El título de este artículo lo copie del afiche de una obra de teatro pegado por paredes y murallas de Asunción, un tiempo atrás. Lo copié porque me parece oportuno para hoy, que se recuerda el Día de la no violencia contra las mujeres del mundo.

No voy a omitir mi condición de hombre juez y parte en este asunto: soy, como mis congéneres, poseedor y portador del poder patriarcal, cargado de contradicciones, y hasta de incoherencias. Aún así, con mi autoridad disminuida, quiero atacar una institución que ha devorado las vidas de millones de mujeres (y también de hombres) en la historia de la humanidad: el marido, una figura que queremos los hombres porque creemos nos conviene, y que también quieren, con furor, muchas mujeres.

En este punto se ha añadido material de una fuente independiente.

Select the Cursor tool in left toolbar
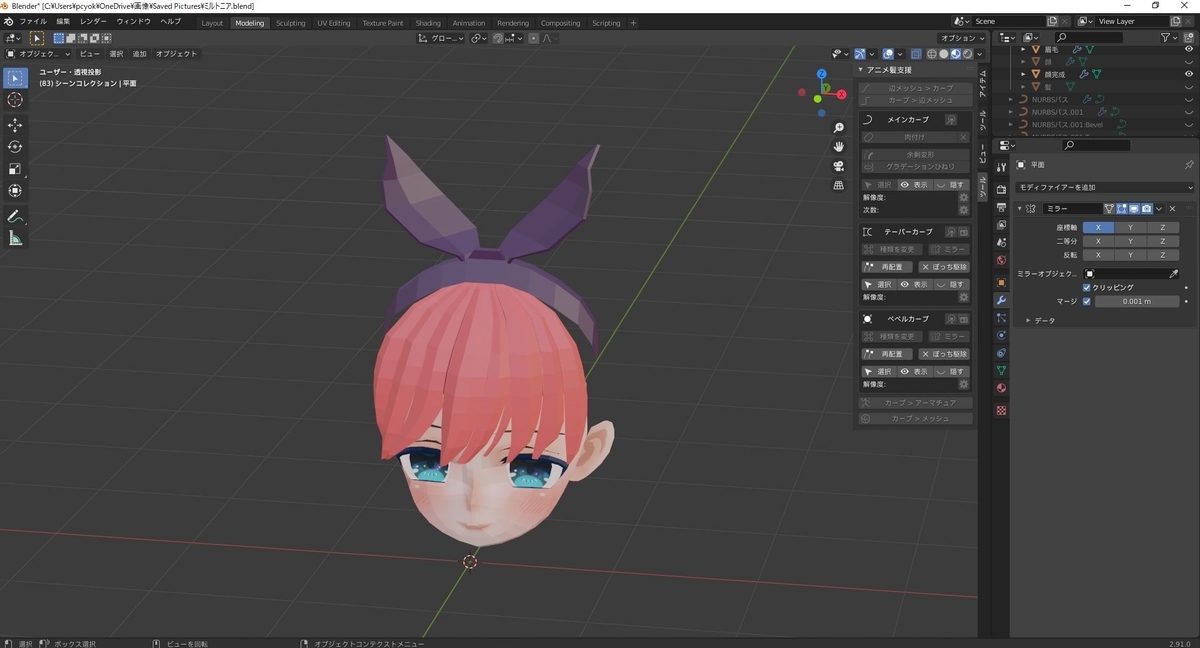 coord(15,100)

Sé que no es materia simple para las mujeres rechazar un marido: en sociedades que les imponen para darles seguridad, en esas mismas sociedades donde la inseguridad que sufren las mujeres es real; en las que las mismas mujeres miran mal a la que no tiene marido; en las que las ofertas laborales son mucho más para hombres, y los buenos sueldos también;  en las que caminar sola por las calles eleva las posibilidades de asalto y de agresión física y verbal; en esas sociedades donde la mujer sin marido es o lesbiana o puta o fea o amargada; en esas (en nuestras sociedades) no es fácil negarse a desear un marido y buscar otras formas de ser mujer, de realizarse.

No digo que para los hombres sea fácil no desear una esposa y ser hombres de otra forma, realizarse. Solo que hay una lógica para que nosotros la deseemos: nos conviene; además, el que tiene el poder pocas veces hace algo para perder ese poder. Así que no me extenderé sobre este punto porque el tema del artículo son las mujeres  y la institución que –a la mayoría- las fagocita cotidianamente: el marido (el tema, en el fondo, es porqué muchos seres humanos elegimos nuestra desgracia, nuestra esclavitud).

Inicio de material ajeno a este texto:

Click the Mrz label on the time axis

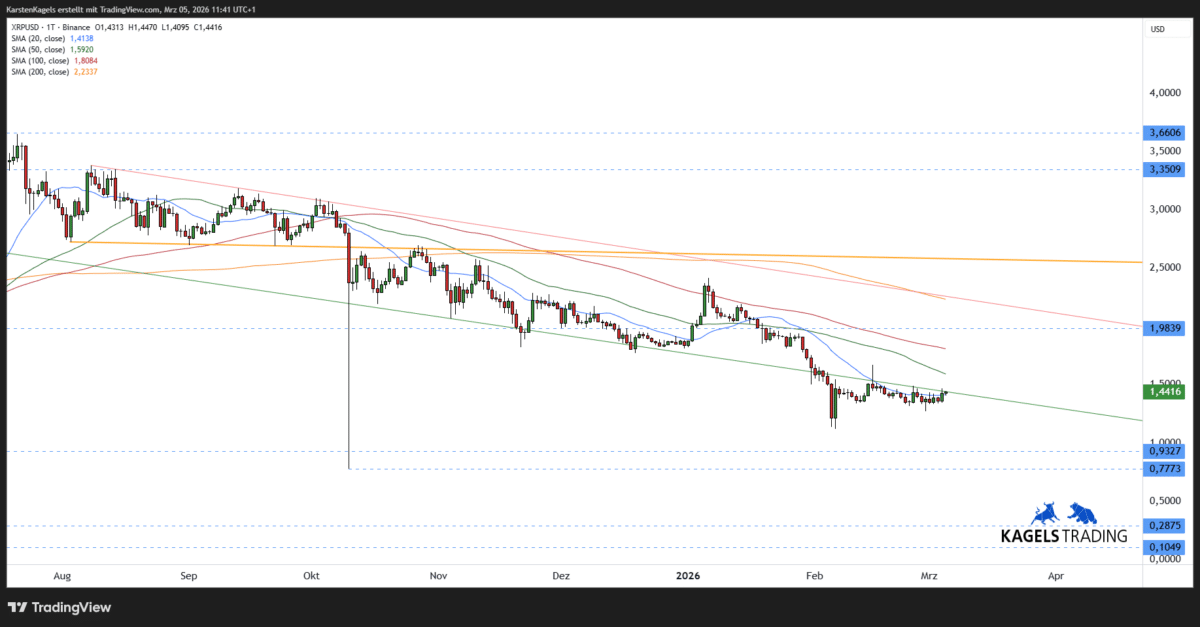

Tampoco niego el milagroso amor y erotismo que puede haber entre las mujeres y los hombres del mundo. Digo que la compañía del hombre querido puede también vivirse sin aferrarse al marido, fuera de esta institución.

Sin negar aquellas adversidades reales citadas para las mujeres, recuerdo aquí, y en este día, que valdría la pena que cada vez más mujeres –porque hay quienes ya lo hacen- opten (una opción de libertad, de poder) por negarse ante sí mismas y ante los demás a tener marido. Negarse a poseer “el pájaro propio”, a ciertas comodidades que ofrecen los maridos; a aguantarse la mirada de desprecio de las esposas del mundo (que son las grandes trasmisoras del poder patriarcal, educadas por los hombres). En definitiva, a animarse, las mujeres, a ser un poco menos “felices” pero a liberarse del yugo del marido, y a evitar eventuales cuchilladas y balazos en un futuro posible.